# The task
Emit a verbatim copy of the lines running from the line with "Viewport: 724px width, 1568px height." through the end of the material below.
+++++
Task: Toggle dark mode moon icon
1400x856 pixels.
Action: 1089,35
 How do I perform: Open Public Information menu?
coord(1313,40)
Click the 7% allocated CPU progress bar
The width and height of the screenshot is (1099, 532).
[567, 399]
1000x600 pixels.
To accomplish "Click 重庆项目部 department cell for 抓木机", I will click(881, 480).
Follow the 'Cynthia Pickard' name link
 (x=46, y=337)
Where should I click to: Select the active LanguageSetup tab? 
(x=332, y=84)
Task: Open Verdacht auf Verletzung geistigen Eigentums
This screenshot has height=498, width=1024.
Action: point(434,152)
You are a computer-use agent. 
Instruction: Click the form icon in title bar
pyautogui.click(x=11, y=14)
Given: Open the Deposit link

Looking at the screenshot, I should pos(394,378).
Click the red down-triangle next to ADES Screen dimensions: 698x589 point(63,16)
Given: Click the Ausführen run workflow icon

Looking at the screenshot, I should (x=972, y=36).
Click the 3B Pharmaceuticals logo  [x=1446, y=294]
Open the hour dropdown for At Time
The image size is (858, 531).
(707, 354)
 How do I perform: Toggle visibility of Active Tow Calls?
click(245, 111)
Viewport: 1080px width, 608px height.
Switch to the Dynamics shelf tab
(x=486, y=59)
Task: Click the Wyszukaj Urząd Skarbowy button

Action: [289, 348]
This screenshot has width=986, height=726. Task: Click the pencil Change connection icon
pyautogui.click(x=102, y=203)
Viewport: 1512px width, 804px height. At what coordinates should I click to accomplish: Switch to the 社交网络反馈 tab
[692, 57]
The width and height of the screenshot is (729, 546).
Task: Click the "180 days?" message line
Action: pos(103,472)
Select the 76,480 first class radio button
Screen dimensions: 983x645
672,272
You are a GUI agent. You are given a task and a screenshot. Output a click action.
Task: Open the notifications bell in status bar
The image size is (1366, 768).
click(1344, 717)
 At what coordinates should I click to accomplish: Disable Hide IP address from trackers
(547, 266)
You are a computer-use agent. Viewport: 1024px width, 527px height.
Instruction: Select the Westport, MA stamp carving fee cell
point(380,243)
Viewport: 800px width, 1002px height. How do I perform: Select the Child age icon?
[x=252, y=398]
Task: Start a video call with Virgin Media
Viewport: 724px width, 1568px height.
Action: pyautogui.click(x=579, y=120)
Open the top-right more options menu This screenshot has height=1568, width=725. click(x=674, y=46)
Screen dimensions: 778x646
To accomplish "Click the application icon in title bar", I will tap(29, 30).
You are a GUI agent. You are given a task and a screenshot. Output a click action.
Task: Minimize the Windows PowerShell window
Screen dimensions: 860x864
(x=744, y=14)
+++++
# Written reply
Viewport: 724px width, 1568px height.
Action: pyautogui.click(x=579, y=120)
Open the top-right more options menu This screenshot has height=1568, width=725. click(x=674, y=46)
Screen dimensions: 778x646
To accomplish "Click the application icon in title bar", I will tap(29, 30).
You are a GUI agent. You are given a task and a screenshot. Output a click action.
Task: Minimize the Windows PowerShell window
Screen dimensions: 860x864
(x=744, y=14)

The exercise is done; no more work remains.